APA Format and Writing Quality

Familiarize yourself with APA format and practice using it correctly. It is used for most writing assignments for your degree. Visit the Writing Center in the Student Success Center, under the Resources tab in LoudCloud for APA paper templates, citation examples, tips, etc. Points will be deducted for poor use of APA format or absence of APA format (if required).
Cite all sources of information! When in doubt, cite the source. Paraphrasing also requires a citation.
I highly recommend using the APA Publication Manual, 6th edition.

Use of Direct Quotes

I discourage overutilization of direct quotes in DQs and assignments at the Masters’ level and deduct points accordingly.
As Masters’ level students, it is important that you be able to critically analyze and interpret information from journal articles and other resources. Simply restating someone else’s words does not demonstrate an understanding of the content or critical analysis of the content.
It is best to paraphrase content and cite your source.

LopesWrite Policy

For assignments that need to be submitted to LopesWrite, please be sure you have received your report and Similarity Index (SI) percentage BEFORE you do a “final submit” to me.
Once you have received your report, please review it. This report will show you grammatical, punctuation, and spelling errors that can easily be fixed. Take the extra few minutes to review instead of getting counted off for these mistakes.
Review your similarities. Did you forget to cite something? Did you not paraphrase well enough? Is your paper made up of someone else’s thoughts more than your own?
Visit the Writing Center in the Student Success Center, under the Resources tab in LoudCloud for tips on improving your paper and SI score.

Late Policy

The university’s policy on late assignments is 10% penalty PER DAY LATE. This also applies to late DQ replies.
Please communicate with me if you anticipate having to submit an assignment late. I am happy to be flexible, with advance notice. We may be able to work out an extension based on extenuating circumstances.
If you do not communicate with me before submitting an assignment late, the GCU late policy will be in effect.
I do not accept assignments that are two or more weeks late unless we have worked out an extension.
As per policy, no assignments are accepted after the last day of class. Any assignment submitted after midnight on the last day of class will not be accepted for grading.

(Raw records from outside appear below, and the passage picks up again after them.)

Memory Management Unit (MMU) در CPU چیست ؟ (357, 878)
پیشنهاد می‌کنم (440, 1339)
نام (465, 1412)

Communication is so very important. There are multiple ways to communicate with me:
Questions to Instructor Forum: This is a great place to ask course content or assignment questions. If you have a question, there is a good chance one of your peers does as well. This is a public forum for the class.
Individual Forum: This is a private forum to ask me questions or send me messages. This will be checked at least once every 24 hours.